One air forwarder is betting that air shippers want a full range of service choices beyond simple overnight and deferred delivery options.

Customers are demanding time-definite delivery for third day, fourth day, even seventh day shipments, according to the Southern California-based air forwarder Right-O-Way.Right-O-Way in March started offering a schedule of eight different time- definite delivery options, ranging from next flight out to seventh day. Shippers are given a list of payment options associated with this flexible delivery schedule. But the company concedes that the main selling point at the end of the day remains predictable delivery schedules.

The customer is looking for predictability and reliability of service, said Russell H. Schamun, senior vice president of marketing and sales at Right-O-Way, in an interview.

Right-O-Way guarantees delivery times through a combination of air and expedited truck service. Shipper options in the new schedule include next flight out, next day express before noon, next day before 5 p.m., second day before 5 p.m., and each day thereafter up to the 7th day. The five to seven- day delivery times are handled by expedited surface transportation.

Why would a shipper want a time-definite delivery as far down the road as seven days? Mr. Schamun said that with the spread of Just-in-Time production, manufacturers need parts and components at a specific time, but do not want to keep large inventories on hand.

Furthermore, on long coast-to-coast routes, traditional surface transportation is not always reliable for a time-definite shipment, Mr. Schamun said.

The customer needed something more predictable. He would go to a forwarder and pay a premium for air service, Mr. Schamun added. Customers are now demanding more options than just the costly overnight or second-day delivery and the less costly but less predictable surface transportation service, he said.

By combining air freight, booked on commercial airlines, with ground service, booked on its affiliate trucking company or a contract carrier, Right-O-Way is able to offer up to eight time-definite delivery dates at a sliding scale of prices.

For example, cargo moving on a one-day service from Los Angeles to New York might cost the shipper 80 cents a pound. The price for second-day delivery drops to about 60 cents a pound, with third-day delivery costing about 55 cents a pound, fourth-day 30 cents a pound, and fifth to seventh-day delivery about 20 cents a pound.

At least one forwarder questioned the available profit from offering rates as low as 30 cents or 20 cents a pound. Lawrence L. Rodberg, president and chairman of Irvine, Calif.-based Eden Air Freight and a veteran of the industry, feels extended delivery services place the air forwarder in direct competition with truckers.

There are a zillion truckers out there ready to do this type of business. If you get 20 cents a pound, there's no money in that, Mr. Rodberg said.
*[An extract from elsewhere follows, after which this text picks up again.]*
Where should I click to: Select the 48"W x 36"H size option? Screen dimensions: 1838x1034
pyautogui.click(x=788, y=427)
He also questioned the cost and logistical problems of maintaining a time- definite service up to a week away. Air freight forwarders don't have warehouses in low-cost areas. We're on airports and near airports, in high- rent districts. It's better for us to get the freight moving, he said.

Although it might appear that the wide range of options Right-O-Way offers will give its booking and operational staff headaches, Mr. Schamun claims the new schedule will bring all departments of the air forwarder closer together.
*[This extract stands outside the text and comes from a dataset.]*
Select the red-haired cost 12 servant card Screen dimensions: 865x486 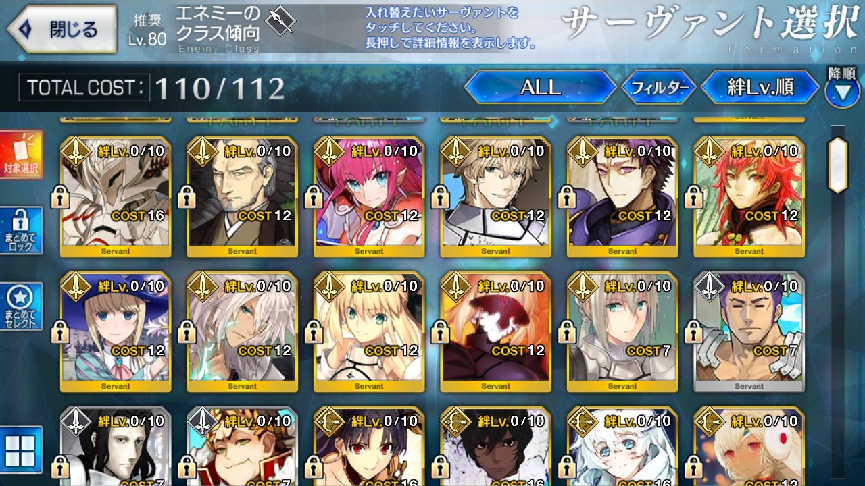point(749,197)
It helps align the sales and marketing team with the operations people, he said. With time-definite service, they're selling exactly the same thing.

Mr. Schamun said Right-O-Way is not experiencing any logistical problems, and has maintained a 93 percent on-time record on its more than 28,0000 shipments since introducing the new schedule on March 21. That's phenomenal for a new product, he said.

The heart of the company's pricing and service option list is a zip code directory. The manual, with all zip codes across the country listed, outlines time-definite delivery options and includes notes on possible extra charges for hard-to reach destinations.

The zip code directory serves as a guarantee to shippers that Right-O-Way is offering time-definite delivery and is holding itself accountable for performance, Mr. Schamun said.

Some of the company's customers include the film industry, which is using the expanded delivery options for the distribution of new releases, high-tech companies, and a variety of other shippers who want to maintain predictable service but downgrade delivery time by a day or two to save money, he said.

Mr. Schamun said Right-O-Way would not sacrifice service for cost. We don't sell price. We sell service, he said.

Forwarders who compete only on the basis of price eventually undercut each other until they reach a non-compensatory price for their services, he added.